Quellenauszug =>

Union Berlin – SGE 2:0 (0:0)

Nach dem Spiel sorgten vor allem Glasners Aussagen zu seiner Defensivabteilung für Aufsehen, das mangelhafte Abwehrverhalten sei demnach vor allem ein Qualitätsproblem. Was davon zu halten ist, wie immer hier in der Analyse.

Die Aufstellung

SGE: Trapp (4) – Tuta (3), Smolcic (4+), Ndicka (4) – Buta (3), Kamada (5), Sow (3), Lenz (2) – Borré (3), Kolo Muani (1-), Götze (3)

eingew.: 67. Alario (3) Borré, 73. Max (4) für Lenz, 82. Alidou für Kamada, 82. Aaronson für Götze

Die Noten in Klammern richten sich nach den Bewertungen von sofascore, die durch statistische Daten generiert werden.

FCU: Rönnow – Doekhi, Knoche, Baumgartl (86. Leite) – Juranovic, Seguin, Khedira, Haberer (86. Pantovic), Giesselmann (76. Roussillon) – Becker (76. Behrens), Jordan (67. Behrens)

Schriftliche Aufgabe =>
Gib bitte den Abschnitt der Spielanalyse oben zwischen „Die Aufstellung“ und „Daten generiert werden.“ wortgetreu wieder, beide Stellen eingeschlossen.

Datenteil =>
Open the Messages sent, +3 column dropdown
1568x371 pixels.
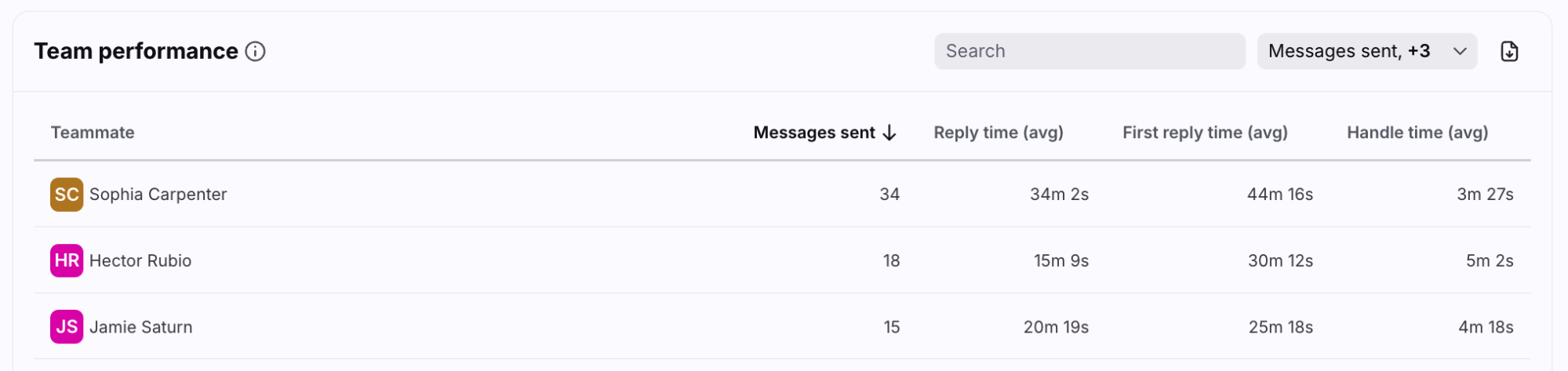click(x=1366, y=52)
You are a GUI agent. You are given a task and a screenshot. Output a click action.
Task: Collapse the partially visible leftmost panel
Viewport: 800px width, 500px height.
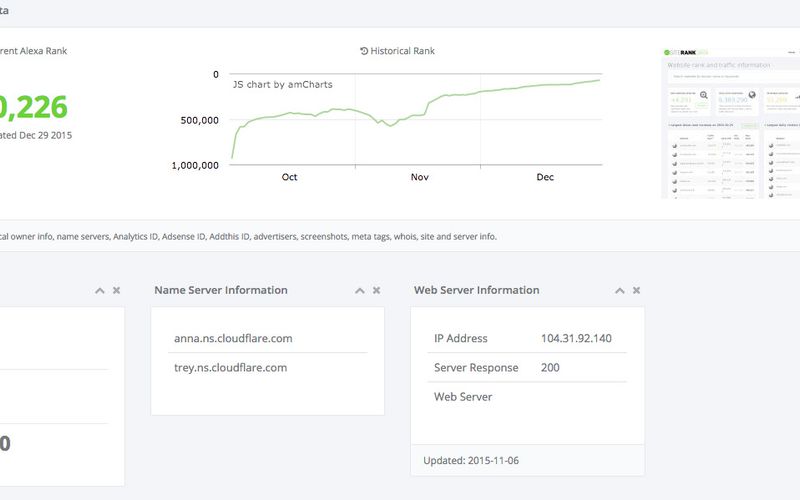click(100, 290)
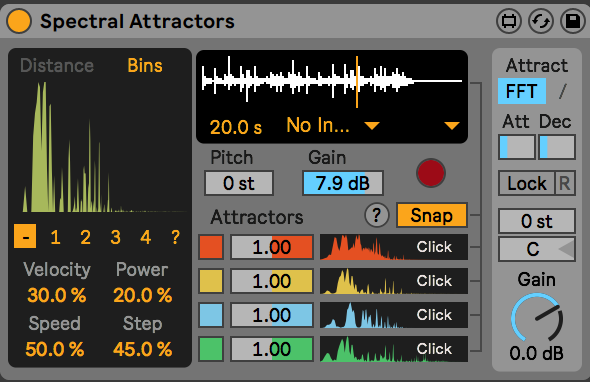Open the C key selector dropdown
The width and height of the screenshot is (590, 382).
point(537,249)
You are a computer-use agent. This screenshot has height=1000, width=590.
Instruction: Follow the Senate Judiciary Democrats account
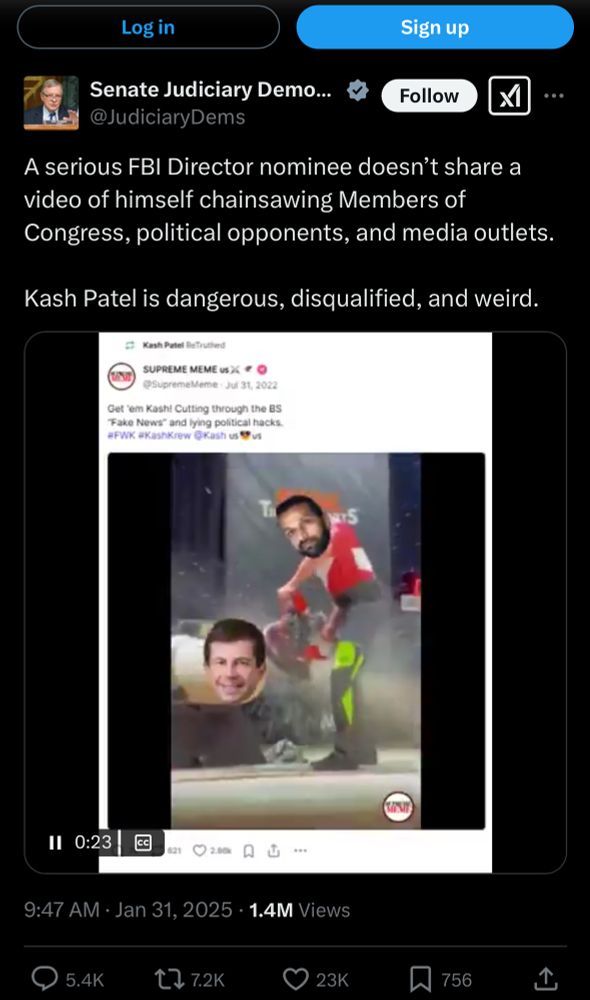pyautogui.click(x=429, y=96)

Antwort zur Aufgabe =>
Die Aufstellung

SGE: Trapp (4) – Tuta (3), Smolcic (4+), Ndicka (4) – Buta (3), Kamada (5), Sow (3), Lenz (2) – Borré (3), Kolo Muani (1-), Götze (3)

eingew.: 67. Alario (3) Borré, 73. Max (4) für Lenz, 82. Alidou für Kamada, 82. Aaronson für Götze

Die Noten in Klammern richten sich nach den Bewertungen von sofascore, die durch statistische Daten generiert werden.